Dr. Lujendra (Luju) Ojha is an American-Nepali planetary scientist. After completing his undergraduate degree in geophysics with a minor in planetary Science, Luju progressed to his Ph.D. in planetary Science at Georgia Institute of Technology, obtaining his degree in his mid 20's, and continuing to post-doctoral appointments at Johns Hopkins University in Maryland.
He has published more than 40 scientific papers, and made more than 90 conference presentations. Achieving many honors already in his career, including prestigious fellowships, grants, and awards, he was named one of the Forbes 30under30 in Science in 2015.
He is currently an assistant professor of planetary Science at Rutgers University.
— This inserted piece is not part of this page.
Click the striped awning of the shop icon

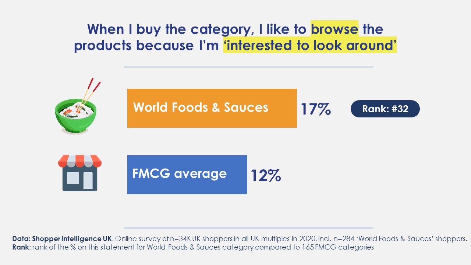(x=80, y=161)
Before moving to Rutgers, Luju held the prestigious title of Blaustein Postdoctoral Fellow in the Department of Earth and Planetary Sciences at Johns Hopkins University.
Luju is a Co-Investigator on several NASA mission, including the High Resolution Imaging Science Experiment (HiRISE), the Compact Reconnaissance Imaging Spectrometer for Mars (CRISM) project, and a team member of the Interior Exploration using Seismic Investigation, Geodesy, and Heat Transport (InSight).
As a Nepalese-American, he has crossed many boundaries and climbed many mountains – often literally. In addition to his achievements as a scientist, Luju used to be a metal guitarist for various bands.